The Internet of Things has connected all our devices into one fluid technosphere, but the latest push for wearables raises considerable concerns about their energy consumption. After all, a smart watch is a fantastic tool, but completely useless if it runs out of battery at 10pm. Add to that the inevitable size constraints of wearables and the increased demand for performance and features, and suddenly keeping components running as long as possible on as little energy as possible becomes a major priority.
mCube, manufacturer of the world's smallest motion sensors, announced its solution to part of the wearables dilemma in a new accelerometer designed to perform with ultra low power.
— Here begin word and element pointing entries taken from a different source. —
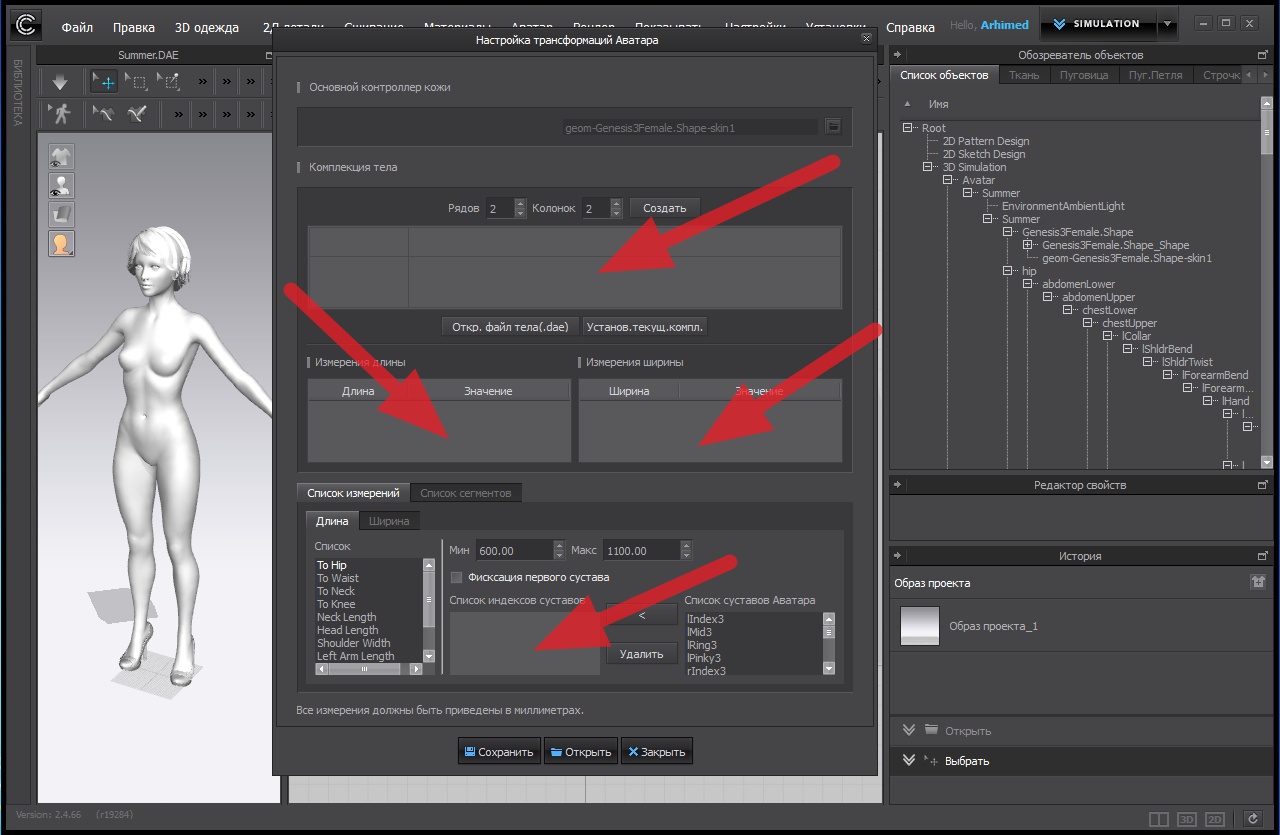Click the rectangle selection tool
This screenshot has width=1280, height=835.
[x=137, y=82]
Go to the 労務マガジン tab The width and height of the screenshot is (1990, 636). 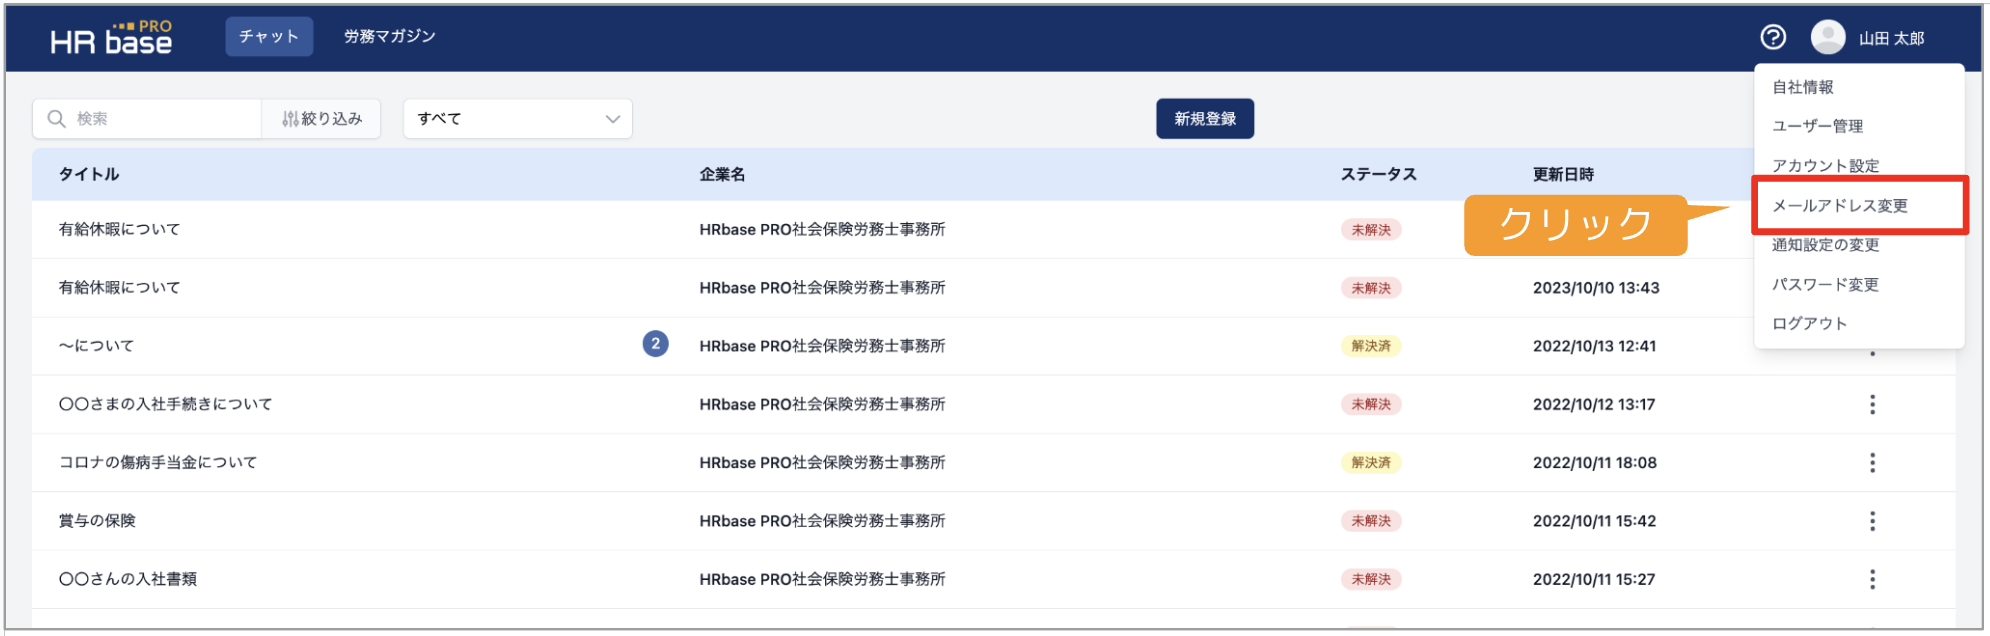(x=389, y=36)
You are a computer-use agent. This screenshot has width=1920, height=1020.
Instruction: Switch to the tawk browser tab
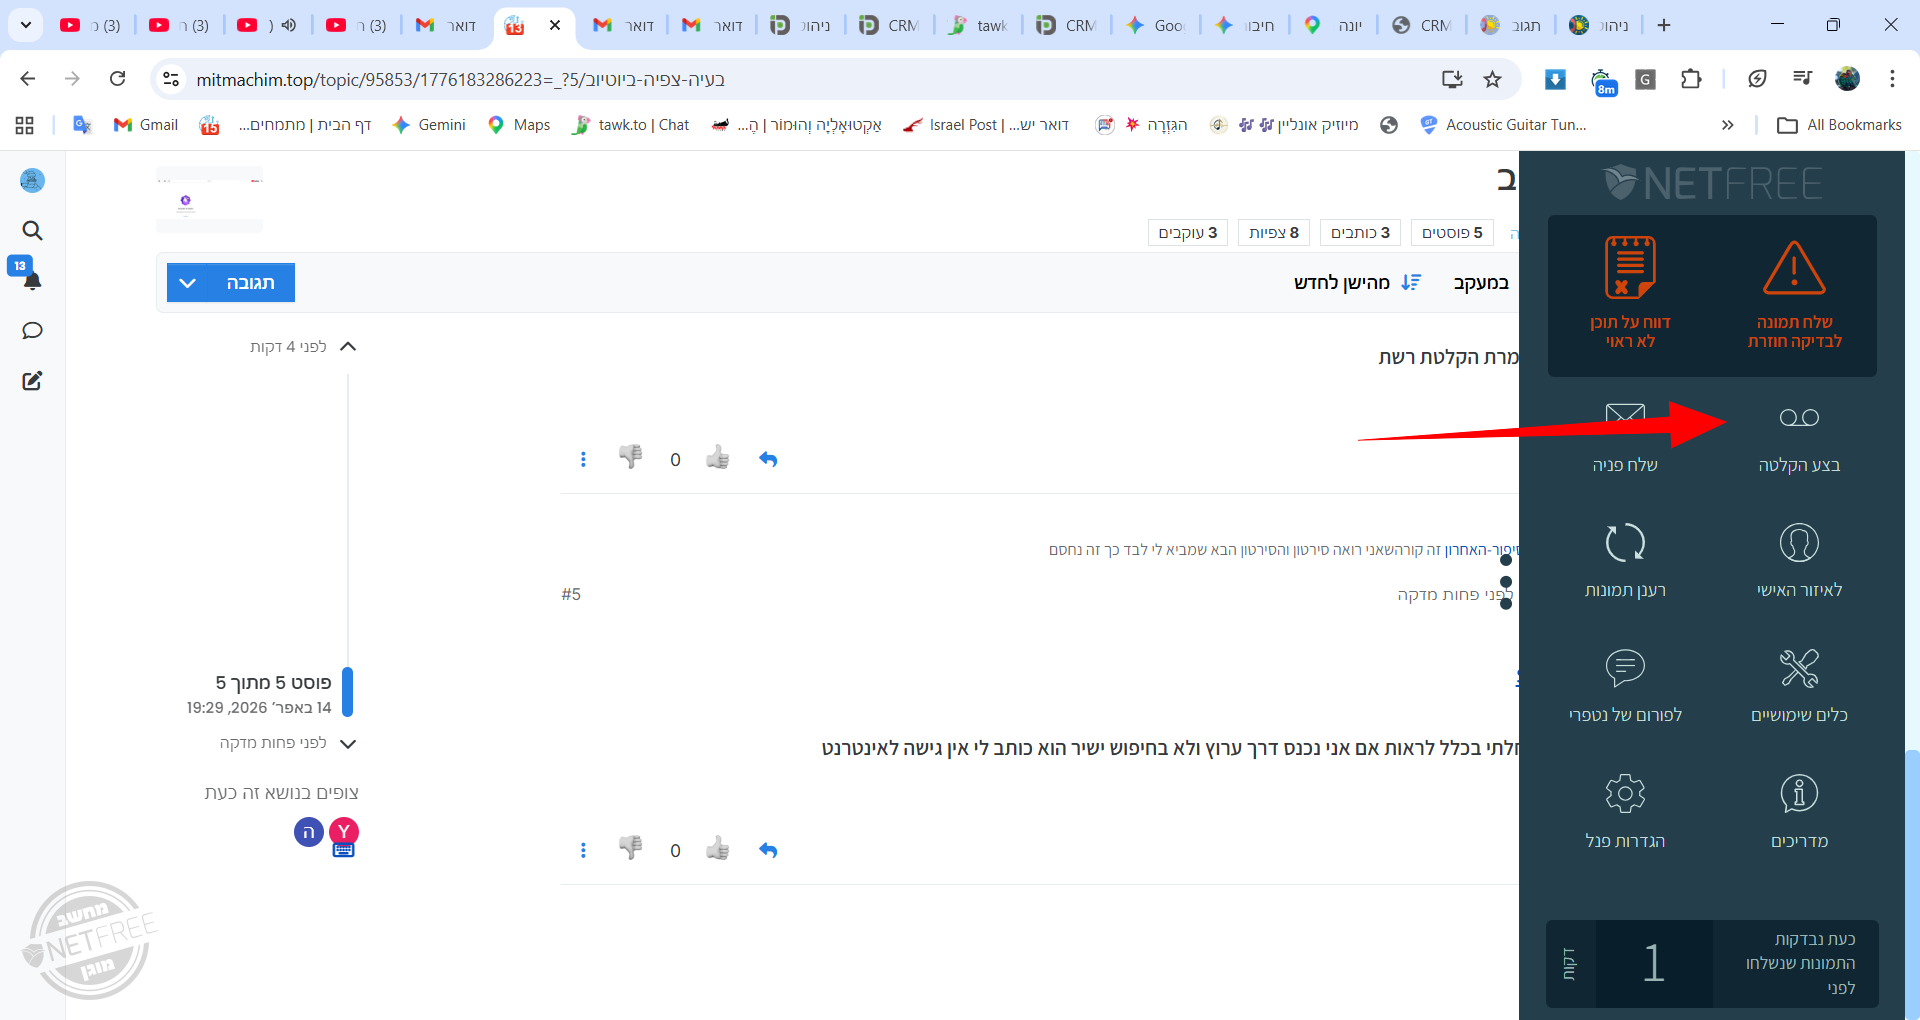pyautogui.click(x=978, y=25)
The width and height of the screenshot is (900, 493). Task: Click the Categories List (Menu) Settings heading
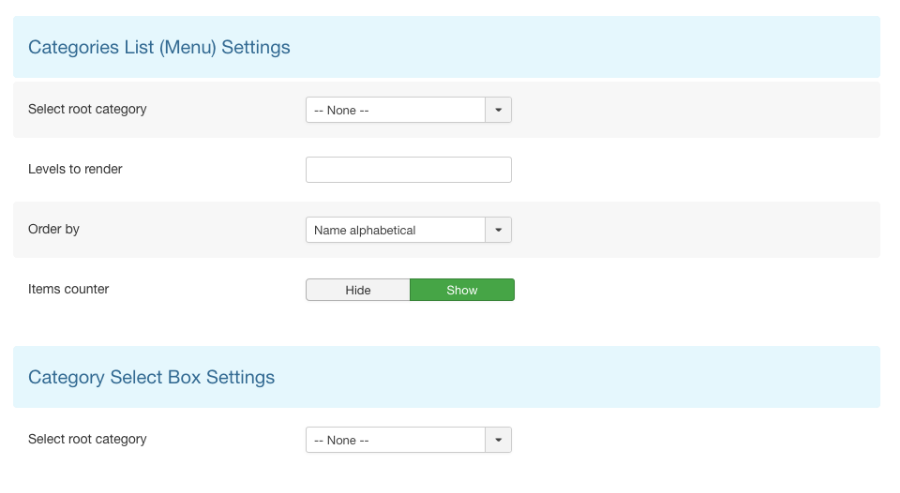(x=159, y=47)
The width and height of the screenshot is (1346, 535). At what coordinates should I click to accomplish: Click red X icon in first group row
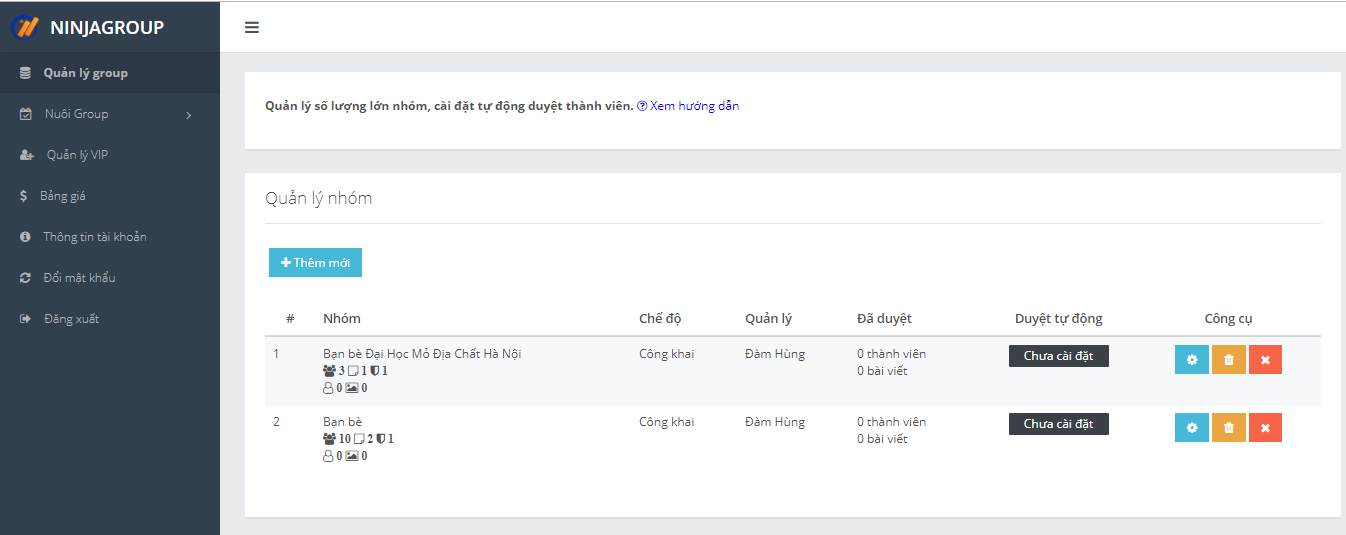(1265, 359)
According to mCube, "The new MC3600 family of accelerometers will consume only 0.6uA of current, which is up to 3X less power consumption than competitive accelerometers." This is a positive sign that manufacturers are taking market evolution into consideration when designing new products, as the space in tablets and laptops are now considered obsolete luxuries.
In fact, according to TechLucia, by 2020 there will be over 50 billion internet-enabled devices requiring accelerometers to gather and analyze movement data. This means increased strain on both sensor power consumption and significantly increased strain on performance. mCube's single-chip technology is already embedded in mass-volume mobile devices and promises to meet the demands of the avalance of the IoMT market.
“In the highly competitive consumer market of inertial sensors, that will represent a market value of $4.33B in 2020, mCube has yet again proven its monolithic single-chip technology can deliver significant advancements in reducing sensor battery life and size,” said Jean-Christophe Eloy, President & CEO of Yole Développement.
Consumers' imaginations are driven immediately to smart watches, but accelerometers are destined to be included in everything from sunglasses to shoes, consistently feeding data to the IoT and improving the customer's technological experience. Especially tantalizing is the notion of wearables that do not need diligent charging and mCube's accelerometer is proof that high power does not need to require high energy.